> [What you need to do] All lines from the one containing "No thanks, I'll figure it out. (109, 1340)" through the end of the data below are to be repeated exactly, with pictures left out.

*** Given data ***

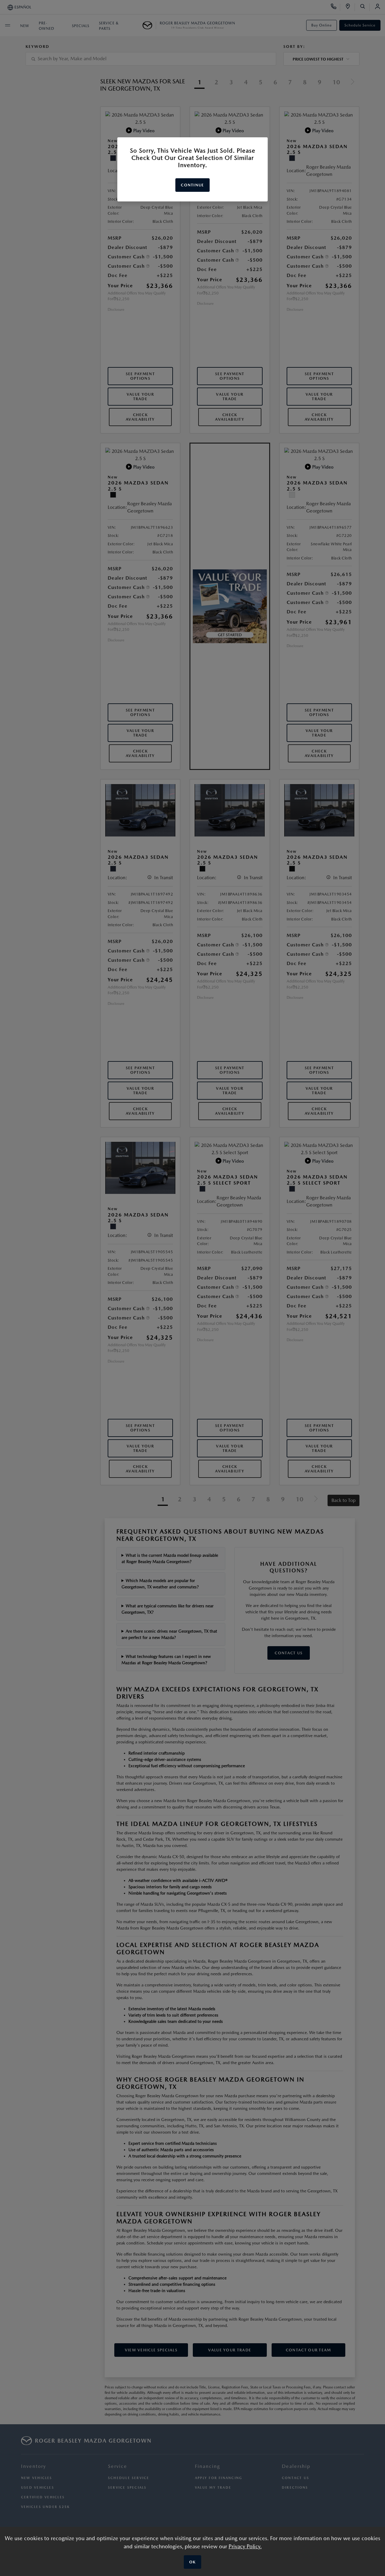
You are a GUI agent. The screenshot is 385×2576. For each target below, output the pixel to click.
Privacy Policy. (245, 2546)
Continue (192, 185)
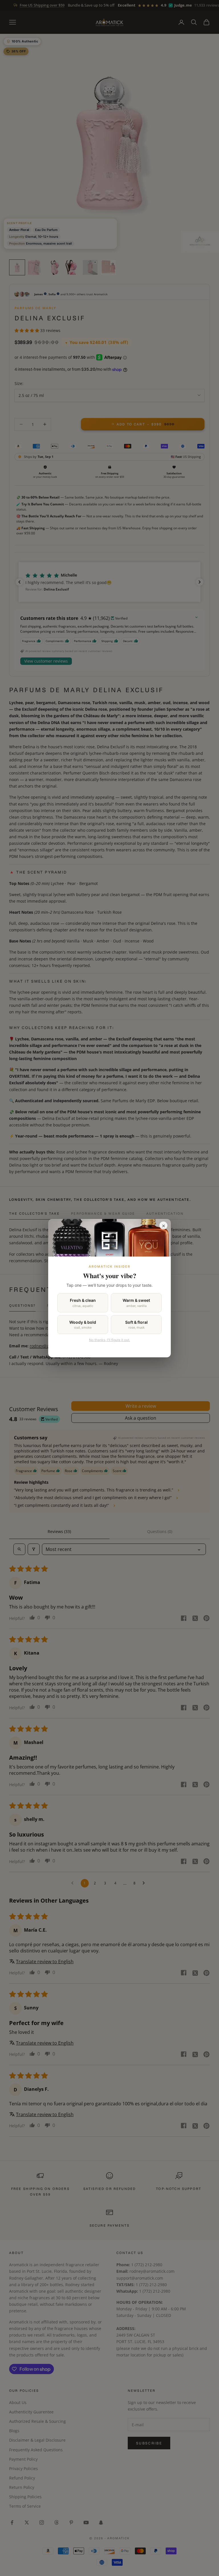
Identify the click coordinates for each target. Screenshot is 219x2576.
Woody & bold (82, 1324)
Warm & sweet (136, 1303)
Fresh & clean (83, 1303)
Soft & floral (136, 1324)
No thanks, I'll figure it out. (109, 1340)
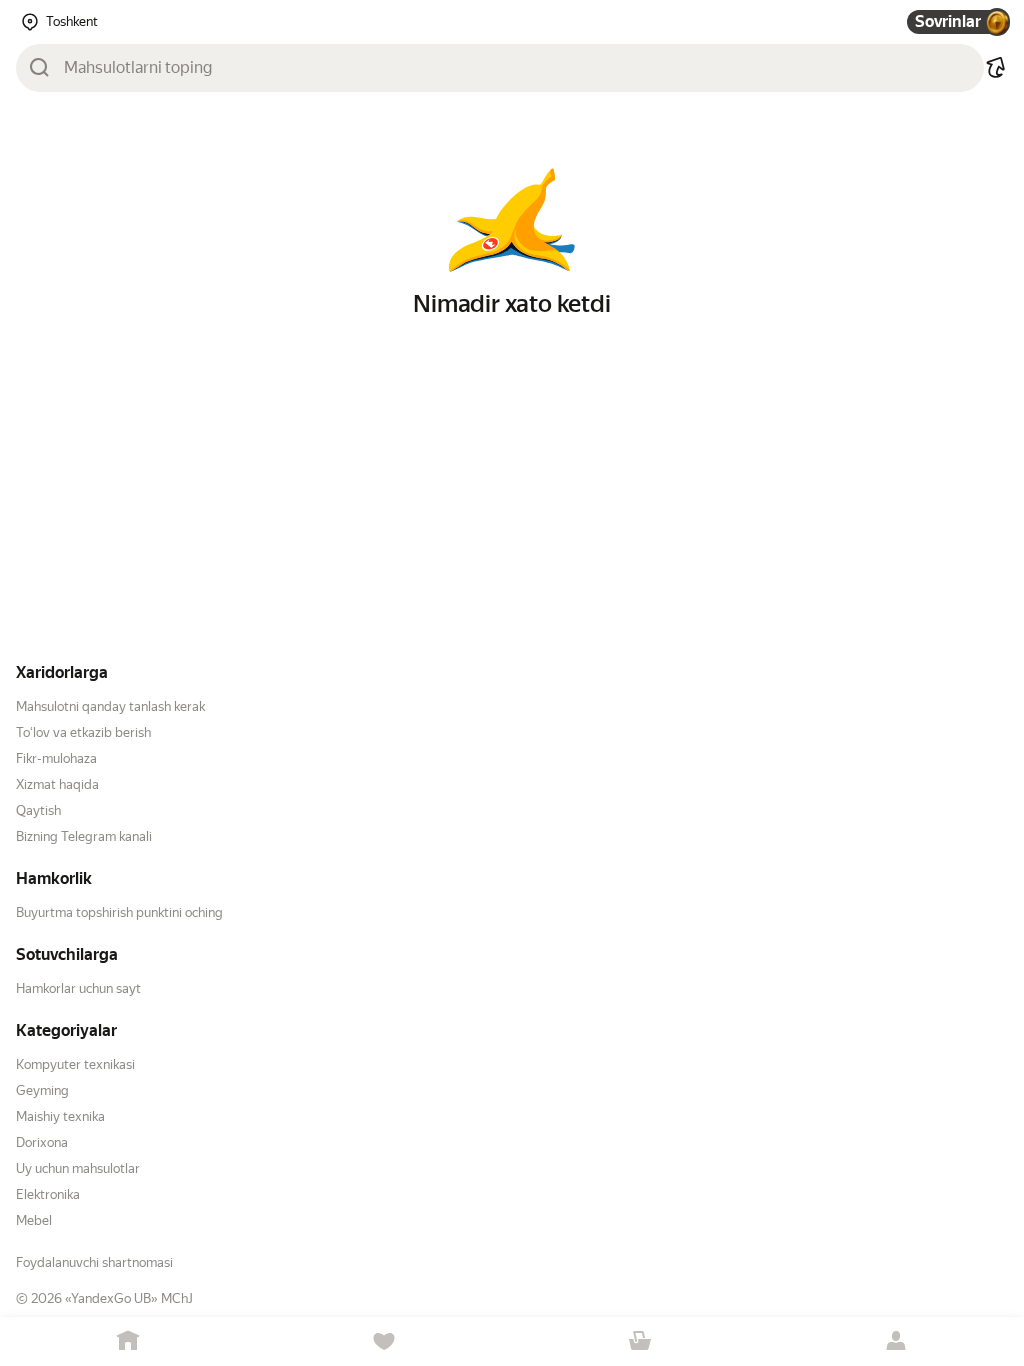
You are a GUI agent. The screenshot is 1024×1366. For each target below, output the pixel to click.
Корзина (640, 1341)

*** End of Given data ***

> [Finished task]
No thanks, I'll figure it out. (109, 1340)
You are a GUI agent. The screenshot is 1024×1366. For each target below, output the pixel to click.
Корзина (640, 1341)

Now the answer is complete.